→ **GIVEN PASSAGE**:
Physical Growth and Development

  • Infants weight will double by 6 months old. Each week after you will see a slow but steady increase of 3-5 ounces per week (Misirliyan et al., 2024).
  • Your infant should increase in length by 25 inches in the first 6 months. At 6 months you will see spurts in growth at random time frames (Misirliyan et al., 2024).
  • Head circumference should measure approximately 17 inches at 6 months and slowly increase each month. The back of the infant’s skull should feel closed while the front of the skull will close by 12-18 months old (Misirliyan et al., 2024).
  • Heart rate is 80-160 beats per minute, breathing rate should be 30-50 breaths a minute, and their temperature should remain around 98.6 if checked rectally (Misirliyan et al., 2024).
  • You should expect to see the baby’s first teeth erupt at age 6 months. This is typically the bottom front teeth. You may also notice drooling which is common (Misirliyan et al., 2024). 
  • At 6 months, the infant should sleep 13-14 uninterrupted at night and nap 2-3 times during the day (Misirliyan et al., 2024).

Activity and Social development

  • At 6 months old, an infant will roll from their tummy to back, lift their chest and abdomen off the ground with their hands, sit unassisted in a highchair with a straight back, and bear weight on their legs while supported by an adult (Misirliyan et al., 2024).
  • They should begin to mimic movements such as sticking out their tongue or cough, recognize their parents, may fear strangers, extend arms out to be held, imitate sounds, vocalize one syllable noises, vocalize to toys or a mirror, turn their head towards voices, and startle with stern tones (Misirliyan et al., 2024).

→ **WHAT THE TASK REQUIRES**: Pick up the passage on six-month infant development after its last sentence and carry it forward. The material after this passage comes from a different source.

→ **INPUT DATA**:
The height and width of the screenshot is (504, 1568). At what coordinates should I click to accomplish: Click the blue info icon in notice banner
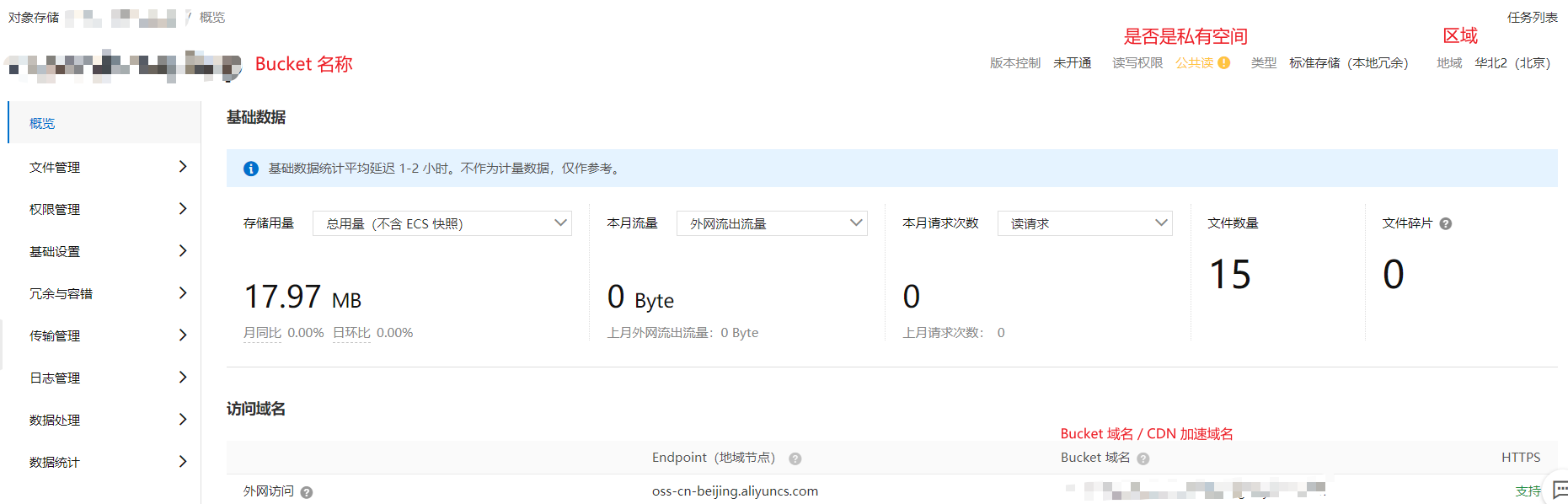[251, 169]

→ **EXERCISE ANSWER**:
  • They will be able to grasp and bang small objects and manipulate pull strings, buttons, or other movable items on a toy. They will also reach for feet and bring them to their mouth. If they are bottle fed, they can hold the bottle unassisted (Misirliyan et al., 2024). 
  • Praise good behavior. Read to children frequently to increase vocabulary and visual simulation. Prevent exposure to TV until age 2. Instead encourage human interaction (Misirliyan et al., 2024).


  • Starting at 6 months, parents should begin to introduce pureed soft foods gradually into their diet. They can also decrease the amount of breastmilk or formula (Misirliyan et al., 2024).
  • Integrate 1 food at a time to monitor for food sensitivity or allergies. Do not give infants peanuts, citrus, honey, corn, or hard vegetables to prevent allergies or choking hazards (Misirliyan et al., 2024).
  • Oral health should be provided to reduce infections of the gums or development of thrush. When teeth begin to show brush teeth every morning, evening, and after feeding to prevent decay (Misirliyan et al., 2024).

Safety precautions

  • Choking and suffocation- monitor your area for small objects the baby will pick up or plastic bags near the area (Garzon et al., 2025).
  • Sleep safety- keep the crib free of loose bedding, pillows, or stuffed animals (Garzon et al., 2025).
  • Child proofing- as your infant begins to become mobile it is important to cover electrical outlets, low level cabinets, and sharp edges of walls/furniture. Keep all cleaning supplies, medications, pesticides, and firearms away from their reach (Garzon et al., 2025).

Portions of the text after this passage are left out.